Confirmation seems relatively assured. The
United Nations has traditionally kept one
representative from the United States on the
court. If confirmed, Mr. Dillard will succeed
Philip Jessup as this nation's representative to
the court in February.

Mr. Dillard will not be the first member of
the University community to serve on the
court. John Bassett Moore, a Columbia Law
School graduate, who also attended the
University as a graduate student, was the first
United States representative to the Permanent
Court of International Justice in 1922. The
International Court of Justice succeeded that
court in 1945. It is an organ of the United
Nations and serves to decide cases submitted to
it by member nations and to render advisory
opinions to the Security Council, the General
Assembly, and the specialized agencies of the
United Nations.

Mr.

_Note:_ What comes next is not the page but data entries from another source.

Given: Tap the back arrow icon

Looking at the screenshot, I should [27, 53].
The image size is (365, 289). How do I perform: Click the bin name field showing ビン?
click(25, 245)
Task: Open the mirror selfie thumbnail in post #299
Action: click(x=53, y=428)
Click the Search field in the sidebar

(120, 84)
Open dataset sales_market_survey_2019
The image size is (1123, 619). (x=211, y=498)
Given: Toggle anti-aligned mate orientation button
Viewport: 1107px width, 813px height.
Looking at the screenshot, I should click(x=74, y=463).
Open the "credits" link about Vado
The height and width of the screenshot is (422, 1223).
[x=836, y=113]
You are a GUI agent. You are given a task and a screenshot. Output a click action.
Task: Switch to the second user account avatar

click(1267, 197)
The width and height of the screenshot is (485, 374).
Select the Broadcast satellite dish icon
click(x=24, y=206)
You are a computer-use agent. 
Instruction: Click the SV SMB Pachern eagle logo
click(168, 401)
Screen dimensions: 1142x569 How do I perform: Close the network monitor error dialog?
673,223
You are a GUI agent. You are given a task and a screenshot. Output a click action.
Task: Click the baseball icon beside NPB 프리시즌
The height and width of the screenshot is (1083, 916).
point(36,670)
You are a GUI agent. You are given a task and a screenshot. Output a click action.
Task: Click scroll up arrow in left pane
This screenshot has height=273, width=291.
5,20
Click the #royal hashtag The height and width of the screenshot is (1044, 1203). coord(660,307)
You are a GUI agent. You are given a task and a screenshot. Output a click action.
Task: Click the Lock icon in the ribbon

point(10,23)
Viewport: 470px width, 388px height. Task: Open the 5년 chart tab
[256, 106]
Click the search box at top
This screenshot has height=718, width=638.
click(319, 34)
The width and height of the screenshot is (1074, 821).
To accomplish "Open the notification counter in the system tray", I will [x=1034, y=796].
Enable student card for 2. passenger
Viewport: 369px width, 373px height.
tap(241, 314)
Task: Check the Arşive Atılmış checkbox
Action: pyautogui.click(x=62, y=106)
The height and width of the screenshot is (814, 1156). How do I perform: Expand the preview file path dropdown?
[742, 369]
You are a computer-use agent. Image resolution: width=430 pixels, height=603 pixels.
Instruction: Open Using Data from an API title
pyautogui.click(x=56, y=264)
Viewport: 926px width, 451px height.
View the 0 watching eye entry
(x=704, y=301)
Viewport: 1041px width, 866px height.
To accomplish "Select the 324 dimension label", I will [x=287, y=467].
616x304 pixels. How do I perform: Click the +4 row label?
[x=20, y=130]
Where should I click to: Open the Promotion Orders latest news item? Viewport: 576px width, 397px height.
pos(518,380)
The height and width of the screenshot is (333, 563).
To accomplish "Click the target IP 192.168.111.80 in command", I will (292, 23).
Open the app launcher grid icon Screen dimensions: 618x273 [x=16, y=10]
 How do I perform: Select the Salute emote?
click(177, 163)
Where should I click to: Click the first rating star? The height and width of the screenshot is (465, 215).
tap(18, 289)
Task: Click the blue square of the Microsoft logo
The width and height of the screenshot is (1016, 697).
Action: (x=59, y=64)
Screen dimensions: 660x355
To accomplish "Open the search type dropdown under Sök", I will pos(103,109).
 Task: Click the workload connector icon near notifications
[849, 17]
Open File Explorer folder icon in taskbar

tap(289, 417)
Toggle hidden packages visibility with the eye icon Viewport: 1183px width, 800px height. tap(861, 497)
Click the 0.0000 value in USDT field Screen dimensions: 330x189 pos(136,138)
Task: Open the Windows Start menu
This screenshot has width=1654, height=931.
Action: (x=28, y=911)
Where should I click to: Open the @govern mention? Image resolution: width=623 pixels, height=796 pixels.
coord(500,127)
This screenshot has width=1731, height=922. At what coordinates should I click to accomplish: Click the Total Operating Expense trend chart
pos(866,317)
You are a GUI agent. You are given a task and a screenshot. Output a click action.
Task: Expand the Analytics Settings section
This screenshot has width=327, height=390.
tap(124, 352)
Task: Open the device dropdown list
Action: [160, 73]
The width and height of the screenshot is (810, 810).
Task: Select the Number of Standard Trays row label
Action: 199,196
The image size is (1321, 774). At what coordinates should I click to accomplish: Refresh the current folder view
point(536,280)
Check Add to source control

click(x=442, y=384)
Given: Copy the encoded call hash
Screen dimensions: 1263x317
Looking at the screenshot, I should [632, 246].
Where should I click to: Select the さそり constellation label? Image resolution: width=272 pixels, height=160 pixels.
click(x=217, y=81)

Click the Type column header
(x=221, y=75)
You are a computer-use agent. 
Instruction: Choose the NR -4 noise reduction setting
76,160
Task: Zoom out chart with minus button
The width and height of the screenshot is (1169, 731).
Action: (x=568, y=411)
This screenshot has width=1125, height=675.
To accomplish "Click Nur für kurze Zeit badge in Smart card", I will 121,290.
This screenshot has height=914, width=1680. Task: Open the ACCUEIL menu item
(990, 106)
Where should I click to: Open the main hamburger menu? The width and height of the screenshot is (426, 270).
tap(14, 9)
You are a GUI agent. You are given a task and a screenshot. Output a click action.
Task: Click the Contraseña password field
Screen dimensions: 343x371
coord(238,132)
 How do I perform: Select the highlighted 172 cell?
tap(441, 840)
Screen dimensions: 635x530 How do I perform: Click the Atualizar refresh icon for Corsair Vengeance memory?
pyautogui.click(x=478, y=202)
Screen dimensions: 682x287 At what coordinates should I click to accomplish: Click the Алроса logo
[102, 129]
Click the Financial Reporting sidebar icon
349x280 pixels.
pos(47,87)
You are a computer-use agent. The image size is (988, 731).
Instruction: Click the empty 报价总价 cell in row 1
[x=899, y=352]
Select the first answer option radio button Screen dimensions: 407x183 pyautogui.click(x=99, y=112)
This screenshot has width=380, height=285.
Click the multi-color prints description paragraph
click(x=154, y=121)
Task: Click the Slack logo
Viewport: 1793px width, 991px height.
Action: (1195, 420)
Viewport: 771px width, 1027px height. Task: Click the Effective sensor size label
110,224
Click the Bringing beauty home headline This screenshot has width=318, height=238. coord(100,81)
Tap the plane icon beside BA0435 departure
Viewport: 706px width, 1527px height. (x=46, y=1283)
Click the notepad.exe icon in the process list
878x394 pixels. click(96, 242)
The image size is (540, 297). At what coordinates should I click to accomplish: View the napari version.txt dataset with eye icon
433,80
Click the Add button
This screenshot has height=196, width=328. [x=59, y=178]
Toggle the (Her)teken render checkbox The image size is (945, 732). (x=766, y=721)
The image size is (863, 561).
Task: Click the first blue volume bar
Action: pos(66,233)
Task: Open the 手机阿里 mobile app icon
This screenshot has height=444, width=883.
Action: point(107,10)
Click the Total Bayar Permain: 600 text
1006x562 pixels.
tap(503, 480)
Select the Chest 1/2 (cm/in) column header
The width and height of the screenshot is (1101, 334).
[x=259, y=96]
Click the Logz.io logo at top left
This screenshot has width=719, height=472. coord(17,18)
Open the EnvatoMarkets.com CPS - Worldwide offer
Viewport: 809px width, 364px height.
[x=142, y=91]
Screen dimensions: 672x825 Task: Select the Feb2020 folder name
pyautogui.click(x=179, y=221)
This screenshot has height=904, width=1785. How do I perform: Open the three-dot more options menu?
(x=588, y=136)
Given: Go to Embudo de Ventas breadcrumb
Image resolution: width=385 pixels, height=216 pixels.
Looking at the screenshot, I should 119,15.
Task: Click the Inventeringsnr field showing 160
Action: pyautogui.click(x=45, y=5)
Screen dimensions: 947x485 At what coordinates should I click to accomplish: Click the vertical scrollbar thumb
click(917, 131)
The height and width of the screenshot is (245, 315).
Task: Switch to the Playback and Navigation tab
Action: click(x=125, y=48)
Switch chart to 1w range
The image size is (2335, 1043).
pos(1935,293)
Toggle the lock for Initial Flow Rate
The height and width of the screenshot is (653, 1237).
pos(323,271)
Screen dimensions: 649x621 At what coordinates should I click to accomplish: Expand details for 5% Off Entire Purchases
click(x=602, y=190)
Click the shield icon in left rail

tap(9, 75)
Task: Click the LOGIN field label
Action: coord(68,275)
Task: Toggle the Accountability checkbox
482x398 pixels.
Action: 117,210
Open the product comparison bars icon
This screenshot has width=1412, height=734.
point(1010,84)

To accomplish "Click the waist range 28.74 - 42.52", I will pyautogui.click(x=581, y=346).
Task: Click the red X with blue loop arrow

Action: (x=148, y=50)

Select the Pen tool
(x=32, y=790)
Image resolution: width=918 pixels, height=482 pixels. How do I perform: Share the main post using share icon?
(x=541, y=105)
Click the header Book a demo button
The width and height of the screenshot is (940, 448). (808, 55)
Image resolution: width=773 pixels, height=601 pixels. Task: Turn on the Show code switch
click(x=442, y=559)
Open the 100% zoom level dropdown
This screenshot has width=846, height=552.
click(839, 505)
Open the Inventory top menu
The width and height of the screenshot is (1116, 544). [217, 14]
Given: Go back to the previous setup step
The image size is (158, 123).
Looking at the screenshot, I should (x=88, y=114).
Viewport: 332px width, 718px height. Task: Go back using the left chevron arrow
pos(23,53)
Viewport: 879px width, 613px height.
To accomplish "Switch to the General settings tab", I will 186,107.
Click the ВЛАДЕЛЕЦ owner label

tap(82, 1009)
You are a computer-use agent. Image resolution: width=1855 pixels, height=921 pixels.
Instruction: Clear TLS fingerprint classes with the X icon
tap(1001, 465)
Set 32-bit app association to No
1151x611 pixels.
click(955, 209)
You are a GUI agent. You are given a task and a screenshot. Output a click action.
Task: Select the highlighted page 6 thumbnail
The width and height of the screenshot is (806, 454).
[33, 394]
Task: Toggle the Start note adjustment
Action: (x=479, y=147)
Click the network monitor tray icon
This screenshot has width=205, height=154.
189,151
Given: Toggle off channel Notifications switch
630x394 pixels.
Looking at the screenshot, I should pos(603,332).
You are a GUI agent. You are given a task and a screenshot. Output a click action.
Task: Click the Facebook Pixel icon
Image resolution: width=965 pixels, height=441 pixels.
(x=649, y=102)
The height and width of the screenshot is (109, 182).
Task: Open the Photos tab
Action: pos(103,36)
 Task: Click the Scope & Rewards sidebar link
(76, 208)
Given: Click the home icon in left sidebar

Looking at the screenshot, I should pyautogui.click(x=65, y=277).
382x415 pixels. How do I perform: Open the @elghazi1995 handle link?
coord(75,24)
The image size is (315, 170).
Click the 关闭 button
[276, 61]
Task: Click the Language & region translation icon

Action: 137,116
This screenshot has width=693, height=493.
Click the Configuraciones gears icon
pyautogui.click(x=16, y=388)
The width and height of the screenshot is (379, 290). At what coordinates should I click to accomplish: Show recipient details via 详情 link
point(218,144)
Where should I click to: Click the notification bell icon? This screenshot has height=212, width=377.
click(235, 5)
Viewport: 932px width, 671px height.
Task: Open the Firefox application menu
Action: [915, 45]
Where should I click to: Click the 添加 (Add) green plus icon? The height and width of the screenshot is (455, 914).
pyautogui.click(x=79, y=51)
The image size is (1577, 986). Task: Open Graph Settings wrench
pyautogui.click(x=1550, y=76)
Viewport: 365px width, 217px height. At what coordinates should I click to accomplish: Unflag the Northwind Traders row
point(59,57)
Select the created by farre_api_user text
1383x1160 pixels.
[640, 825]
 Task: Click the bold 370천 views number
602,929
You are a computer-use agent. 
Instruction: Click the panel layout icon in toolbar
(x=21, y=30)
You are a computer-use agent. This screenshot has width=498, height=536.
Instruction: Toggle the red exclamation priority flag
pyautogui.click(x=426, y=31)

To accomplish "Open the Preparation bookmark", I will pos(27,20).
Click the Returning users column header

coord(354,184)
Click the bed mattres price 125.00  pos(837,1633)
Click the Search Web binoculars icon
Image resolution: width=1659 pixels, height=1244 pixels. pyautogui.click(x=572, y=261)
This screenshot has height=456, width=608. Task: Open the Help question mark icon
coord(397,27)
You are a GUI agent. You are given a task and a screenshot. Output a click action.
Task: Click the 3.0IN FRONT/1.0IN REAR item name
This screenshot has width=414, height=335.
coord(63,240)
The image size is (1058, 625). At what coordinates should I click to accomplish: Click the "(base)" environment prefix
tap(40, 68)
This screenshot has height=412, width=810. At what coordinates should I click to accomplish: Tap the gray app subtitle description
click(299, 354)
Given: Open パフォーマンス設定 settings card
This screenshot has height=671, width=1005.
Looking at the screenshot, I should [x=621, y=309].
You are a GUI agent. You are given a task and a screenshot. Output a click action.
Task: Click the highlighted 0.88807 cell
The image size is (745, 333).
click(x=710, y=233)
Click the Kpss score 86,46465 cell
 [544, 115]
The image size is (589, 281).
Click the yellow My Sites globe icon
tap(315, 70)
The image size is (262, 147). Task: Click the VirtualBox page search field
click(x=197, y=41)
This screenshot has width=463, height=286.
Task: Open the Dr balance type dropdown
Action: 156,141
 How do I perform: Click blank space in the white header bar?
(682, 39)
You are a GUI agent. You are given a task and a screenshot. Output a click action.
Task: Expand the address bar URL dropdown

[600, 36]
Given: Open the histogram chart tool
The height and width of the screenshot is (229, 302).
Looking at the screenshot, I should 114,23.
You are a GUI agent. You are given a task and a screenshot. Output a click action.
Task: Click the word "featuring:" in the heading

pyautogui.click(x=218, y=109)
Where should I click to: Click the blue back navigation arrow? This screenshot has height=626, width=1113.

Dillard, who attended the University
Law School from 1924-7, has had a distinguished
career in the field of law. He was a
Fulbright Lecturer at Oxford in 1953 and a
Carnegie Lecturer at the Hague Academy of
International Law in 1957.

Mr. Dillard also served as a committee
member for UNESCO and served on the 1968
Committee to Revise the Constitution of
Virginia. Mr. Dillard was President of the
American Society of International Law from
1962-3.

When he retired as dean in 1968, both the
Virginia Law Review and the Virginia Journal
of International Law dedicated issues in his
honor to which many scholars contributed.